Kategorien omfatter alt fra gældsslaveri, som går i arv fra generation til generation, menneskehandel med prostituerede og til slavelignende forhold, hvor arbejdere reelt holdes som fanger under kummerlige kår og aflønnes med næsten ingenting.
More than 42.000 adults and children were found in forced prostitution, labour, slavery or armed conflict in 2011, a US government report has found, according to BBC online Tuesday.
Some 9.000 more victims were identified around the world than in 2010, the state department report said.

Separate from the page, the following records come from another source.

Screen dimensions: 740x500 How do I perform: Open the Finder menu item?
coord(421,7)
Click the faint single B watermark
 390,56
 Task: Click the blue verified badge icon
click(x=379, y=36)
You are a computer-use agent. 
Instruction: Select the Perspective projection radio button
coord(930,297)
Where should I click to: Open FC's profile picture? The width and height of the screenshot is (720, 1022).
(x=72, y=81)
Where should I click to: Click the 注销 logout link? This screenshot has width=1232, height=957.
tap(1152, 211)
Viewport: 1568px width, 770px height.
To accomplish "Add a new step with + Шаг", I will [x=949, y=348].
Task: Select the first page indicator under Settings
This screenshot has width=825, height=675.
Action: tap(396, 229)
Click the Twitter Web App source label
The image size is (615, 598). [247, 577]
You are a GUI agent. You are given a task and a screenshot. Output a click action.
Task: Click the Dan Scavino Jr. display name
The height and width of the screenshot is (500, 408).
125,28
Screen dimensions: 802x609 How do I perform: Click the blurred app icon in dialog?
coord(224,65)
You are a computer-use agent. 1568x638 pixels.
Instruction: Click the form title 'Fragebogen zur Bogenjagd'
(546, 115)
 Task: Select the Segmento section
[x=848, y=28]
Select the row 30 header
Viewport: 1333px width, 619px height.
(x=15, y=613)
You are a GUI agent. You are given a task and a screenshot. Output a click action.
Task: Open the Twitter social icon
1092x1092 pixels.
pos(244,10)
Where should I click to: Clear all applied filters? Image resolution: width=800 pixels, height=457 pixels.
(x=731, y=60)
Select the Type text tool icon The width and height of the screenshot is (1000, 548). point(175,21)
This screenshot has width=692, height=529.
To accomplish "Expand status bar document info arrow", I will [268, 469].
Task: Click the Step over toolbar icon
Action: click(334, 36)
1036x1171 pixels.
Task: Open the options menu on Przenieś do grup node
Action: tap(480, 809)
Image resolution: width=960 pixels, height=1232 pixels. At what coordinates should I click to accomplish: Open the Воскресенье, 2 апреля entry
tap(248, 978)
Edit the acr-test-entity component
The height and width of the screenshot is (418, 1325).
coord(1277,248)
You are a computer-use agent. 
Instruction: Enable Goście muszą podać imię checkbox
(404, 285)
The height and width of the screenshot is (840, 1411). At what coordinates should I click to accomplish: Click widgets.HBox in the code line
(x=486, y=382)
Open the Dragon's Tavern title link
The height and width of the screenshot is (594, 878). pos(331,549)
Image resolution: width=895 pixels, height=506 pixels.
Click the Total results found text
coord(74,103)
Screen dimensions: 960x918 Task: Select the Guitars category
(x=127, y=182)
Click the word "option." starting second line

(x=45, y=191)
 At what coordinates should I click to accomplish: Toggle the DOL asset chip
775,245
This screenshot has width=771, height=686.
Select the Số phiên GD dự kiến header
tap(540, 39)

But the number is just a fraction of the estimated 800.000 people trafficked (menneskehandlet) across borders every year.
The report ranks each of the world’s nations for their compliance with US and global anti-trafficking laws.
Those laws are aimed at tackling a global trade in humanity that sees an estimated 20,9 million people living in modern-day slavery at any one time, according to a new estimate by the Internatio-nal Labour Organization (ILO).
Conflict-wracked Syria was relegated (rykket ned) to the category of worst offenders, while seven other states came off that list.
Syria’s Middle Eastern neighbour Lebanon and Burma were among those judged to have improved their efforts to combat what the state department terms “modern-day slavery”.
Syria was identified as a transit country for Iraqi women and girls, South East Asians and East Africans being trafficked for a life of prostitution in Europe, the Trafficking in Persons (TIP) report said – se hele rapporten på http://www.state.gov/documents/organization/192587.pdf
Describing the report as a “clear and honest assessment”, US Secretary of State Hillary Clinton said: “The end of legal slavery in the United States and around the world has not meant the end of slavery.”
Where the trade in persons was once labelled as human trafficking, Mrs Clinton said: “I think labelling this for what it is – slavery – has brought it to another dimension.”